Note that with the gridSample function you can also do ‘chess-board’ sampling. This can be useful to split the data in ‘training’ and ‘testing’ sets (see the model evaluation chapter).

At this point, it could be useful to save the cleaned data set. For example with the function write.table or write.csv so that we can use them later. We did that, and the saved file is available through dismo and can be retrieved like this:

file <- paste(system.file(package="dismo"), '/ex/acaule.csv', sep='')
acsel <- read.csv(file)

In a real research project you would want to spend much more time on this first data-cleaning and completion step, partly with R, but also with other programs.

##2.8 Exercises

  1. Use the gbif function to download records for the African elephant (or another species of your preference, try to get one with between 10 and 100 records). Use option “geo=FALSE” to also get records with no (numerical) georeference.

  2. Summarize the data: how many records are there, how many have coordinates, how many records without coordinates have a textual georeference (locality description)?

  3. Use the ‘geocode’ function to georeference up to 10 records without coordinates

  4. Make a simple map of all the records, using a color and symbol to distinguish between the coordinates from gbif and the ones returned by Google (via the geocode function). Use ‘gmap’ to create a basemap.

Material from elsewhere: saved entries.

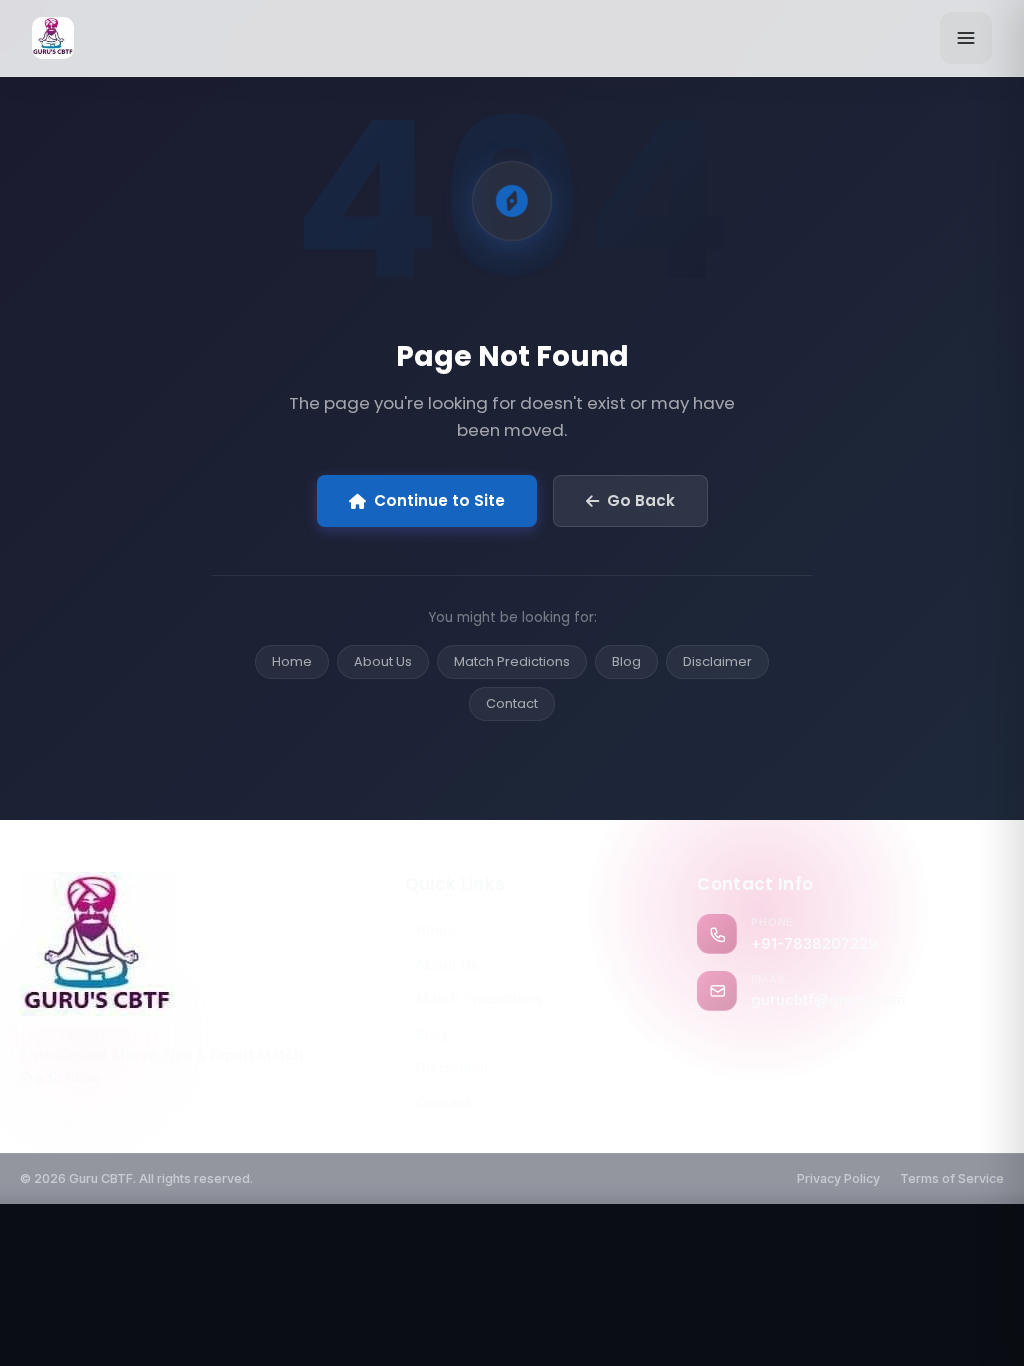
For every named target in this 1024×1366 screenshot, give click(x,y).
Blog (626, 661)
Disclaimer (717, 661)
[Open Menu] (966, 38)
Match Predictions (512, 661)
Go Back (641, 500)
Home (292, 661)
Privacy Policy (838, 1178)
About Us (383, 661)
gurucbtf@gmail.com (828, 999)
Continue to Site (439, 500)
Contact (512, 703)
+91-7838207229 (814, 943)
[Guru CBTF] (196, 949)
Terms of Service (952, 1178)
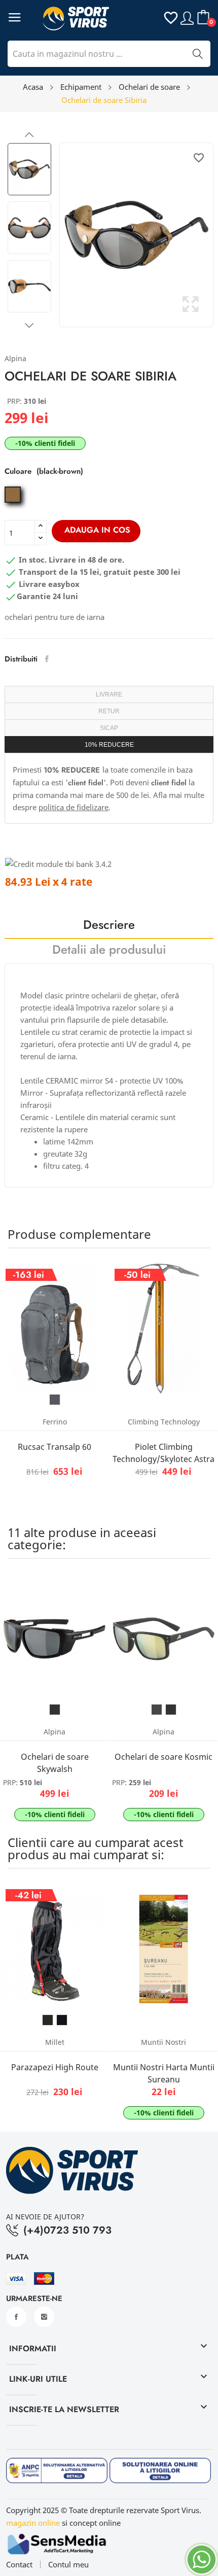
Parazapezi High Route (54, 2067)
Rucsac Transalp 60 (54, 1446)
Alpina (15, 358)
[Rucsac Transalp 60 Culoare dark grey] (55, 1400)
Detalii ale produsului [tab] (109, 951)
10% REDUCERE (109, 744)
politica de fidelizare (73, 807)
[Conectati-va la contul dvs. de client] (187, 17)
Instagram (44, 2317)
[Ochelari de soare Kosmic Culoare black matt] (171, 1709)
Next (29, 325)
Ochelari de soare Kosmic (163, 1756)
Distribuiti (47, 659)
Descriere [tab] (109, 926)
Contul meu (68, 2564)
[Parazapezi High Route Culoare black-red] (48, 2020)
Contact (19, 2564)
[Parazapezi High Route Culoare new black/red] (62, 2020)
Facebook (16, 2317)
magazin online (33, 2523)
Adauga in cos (97, 530)
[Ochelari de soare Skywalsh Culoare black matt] (55, 1709)
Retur (109, 711)
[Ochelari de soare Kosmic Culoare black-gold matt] (157, 1709)
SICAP (109, 728)
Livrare (109, 694)
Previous (29, 135)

  5. Do you think the observations are a reasonable representation of the distribution (and ecological niche) of the species?

More advanced:

  1. Use the ‘rasterize’ function to create a raster of the number of observations and make a map. Use “wrld_simpl” from the maptools package for country boundaries.

  2. Map the uncertainty associated with the georeferences. Some records in data returned by gbif have that. You can also extract it from the data returned by the geocode function.